WORK REQUIRED: Could you repeat the records shown below exactly as written?

DATASET CONTENT:
-- Opening Marker --
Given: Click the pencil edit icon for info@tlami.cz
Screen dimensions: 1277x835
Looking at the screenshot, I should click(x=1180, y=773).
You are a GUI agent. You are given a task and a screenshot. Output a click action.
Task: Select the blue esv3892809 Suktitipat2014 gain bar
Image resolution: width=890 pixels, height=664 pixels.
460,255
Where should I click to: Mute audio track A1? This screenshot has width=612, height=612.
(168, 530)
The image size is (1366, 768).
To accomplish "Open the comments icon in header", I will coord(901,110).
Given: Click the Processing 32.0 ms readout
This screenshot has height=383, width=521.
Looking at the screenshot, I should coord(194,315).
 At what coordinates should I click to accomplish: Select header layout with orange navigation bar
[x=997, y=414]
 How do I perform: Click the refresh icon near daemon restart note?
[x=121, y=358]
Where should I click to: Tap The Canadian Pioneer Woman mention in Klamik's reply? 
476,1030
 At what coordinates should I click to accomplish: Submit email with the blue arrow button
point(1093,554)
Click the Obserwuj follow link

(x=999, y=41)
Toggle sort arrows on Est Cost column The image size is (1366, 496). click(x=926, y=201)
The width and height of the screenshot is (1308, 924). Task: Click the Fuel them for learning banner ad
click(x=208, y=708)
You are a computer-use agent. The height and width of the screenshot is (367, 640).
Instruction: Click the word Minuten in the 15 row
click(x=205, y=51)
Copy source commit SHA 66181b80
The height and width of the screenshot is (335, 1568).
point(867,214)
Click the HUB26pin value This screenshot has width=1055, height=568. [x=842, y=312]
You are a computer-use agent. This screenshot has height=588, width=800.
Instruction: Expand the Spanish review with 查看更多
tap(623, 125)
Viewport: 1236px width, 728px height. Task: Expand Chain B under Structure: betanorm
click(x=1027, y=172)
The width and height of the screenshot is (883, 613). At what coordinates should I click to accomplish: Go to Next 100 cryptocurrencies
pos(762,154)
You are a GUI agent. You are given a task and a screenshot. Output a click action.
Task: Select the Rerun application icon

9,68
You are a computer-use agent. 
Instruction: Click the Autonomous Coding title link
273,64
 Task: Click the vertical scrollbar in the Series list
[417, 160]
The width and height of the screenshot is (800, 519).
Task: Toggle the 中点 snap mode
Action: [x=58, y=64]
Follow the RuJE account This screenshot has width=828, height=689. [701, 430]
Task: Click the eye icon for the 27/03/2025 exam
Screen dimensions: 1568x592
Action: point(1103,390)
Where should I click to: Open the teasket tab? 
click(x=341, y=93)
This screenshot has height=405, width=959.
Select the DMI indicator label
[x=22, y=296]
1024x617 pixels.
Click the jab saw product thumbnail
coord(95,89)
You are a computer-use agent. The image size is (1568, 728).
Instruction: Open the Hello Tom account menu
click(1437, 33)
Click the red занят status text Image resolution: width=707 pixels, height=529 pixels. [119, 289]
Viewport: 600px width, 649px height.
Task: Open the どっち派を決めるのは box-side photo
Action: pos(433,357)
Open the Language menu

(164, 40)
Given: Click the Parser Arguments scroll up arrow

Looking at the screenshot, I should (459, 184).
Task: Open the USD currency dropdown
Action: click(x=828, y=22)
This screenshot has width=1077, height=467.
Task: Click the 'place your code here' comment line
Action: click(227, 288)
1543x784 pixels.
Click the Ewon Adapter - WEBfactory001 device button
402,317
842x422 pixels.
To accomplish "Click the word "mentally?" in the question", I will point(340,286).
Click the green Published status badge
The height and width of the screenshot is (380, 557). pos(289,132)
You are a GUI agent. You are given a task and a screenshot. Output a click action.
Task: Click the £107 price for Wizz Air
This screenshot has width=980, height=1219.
-- Closing Marker --
RESPONSE:
Given: Click the pencil edit icon for info@tlami.cz
Screen dimensions: 1277x835
Looking at the screenshot, I should click(x=1180, y=773).
You are a GUI agent. You are given a task and a screenshot. Output a click action.
Task: Select the blue esv3892809 Suktitipat2014 gain bar
Image resolution: width=890 pixels, height=664 pixels.
460,255
Where should I click to: Mute audio track A1? This screenshot has width=612, height=612.
(168, 530)
The image size is (1366, 768).
To accomplish "Open the comments icon in header", I will coord(901,110).
Given: Click the Processing 32.0 ms readout
This screenshot has height=383, width=521.
Looking at the screenshot, I should coord(194,315).
 At what coordinates should I click to accomplish: Select header layout with orange navigation bar
[x=997, y=414]
 How do I perform: Click the refresh icon near daemon restart note?
[x=121, y=358]
Where should I click to: Tap The Canadian Pioneer Woman mention in Klamik's reply? 
476,1030
 At what coordinates should I click to accomplish: Submit email with the blue arrow button
point(1093,554)
Click the Obserwuj follow link

(x=999, y=41)
Toggle sort arrows on Est Cost column The image size is (1366, 496). click(x=926, y=201)
The width and height of the screenshot is (1308, 924). Task: Click the Fuel them for learning banner ad
click(x=208, y=708)
You are a computer-use agent. The height and width of the screenshot is (367, 640).
Instruction: Click the word Minuten in the 15 row
click(x=205, y=51)
Copy source commit SHA 66181b80
The height and width of the screenshot is (335, 1568).
point(867,214)
Click the HUB26pin value This screenshot has width=1055, height=568. [x=842, y=312]
You are a computer-use agent. This screenshot has height=588, width=800.
Instruction: Expand the Spanish review with 查看更多
tap(623, 125)
Viewport: 1236px width, 728px height. Task: Expand Chain B under Structure: betanorm
click(x=1027, y=172)
The width and height of the screenshot is (883, 613). At what coordinates should I click to accomplish: Go to Next 100 cryptocurrencies
pos(762,154)
You are a GUI agent. You are given a task and a screenshot. Output a click action.
Task: Select the Rerun application icon

9,68
You are a computer-use agent. 
Instruction: Click the Autonomous Coding title link
273,64
 Task: Click the vertical scrollbar in the Series list
[417, 160]
The width and height of the screenshot is (800, 519).
Task: Toggle the 中点 snap mode
Action: [x=58, y=64]
Follow the RuJE account This screenshot has width=828, height=689. [701, 430]
Task: Click the eye icon for the 27/03/2025 exam
Screen dimensions: 1568x592
Action: point(1103,390)
Where should I click to: Open the teasket tab? 
click(x=341, y=93)
This screenshot has height=405, width=959.
Select the DMI indicator label
[x=22, y=296]
1024x617 pixels.
Click the jab saw product thumbnail
coord(95,89)
You are a computer-use agent. The image size is (1568, 728).
Instruction: Open the Hello Tom account menu
click(1437, 33)
Click the red занят status text Image resolution: width=707 pixels, height=529 pixels. [119, 289]
Viewport: 600px width, 649px height.
Task: Open the どっち派を決めるのは box-side photo
Action: pos(433,357)
Open the Language menu

(164, 40)
Given: Click the Parser Arguments scroll up arrow

Looking at the screenshot, I should (459, 184).
Task: Open the USD currency dropdown
Action: click(x=828, y=22)
This screenshot has width=1077, height=467.
Task: Click the 'place your code here' comment line
Action: click(227, 288)
1543x784 pixels.
Click the Ewon Adapter - WEBfactory001 device button
402,317
842x422 pixels.
To accomplish "Click the word "mentally?" in the question", I will point(340,286).
Click the green Published status badge
The height and width of the screenshot is (380, 557). pos(289,132)
You are a GUI agent. You are given a task and a screenshot. Output a click action.
Task: Click the £107 price for Wizz Air
This screenshot has width=980, height=1219.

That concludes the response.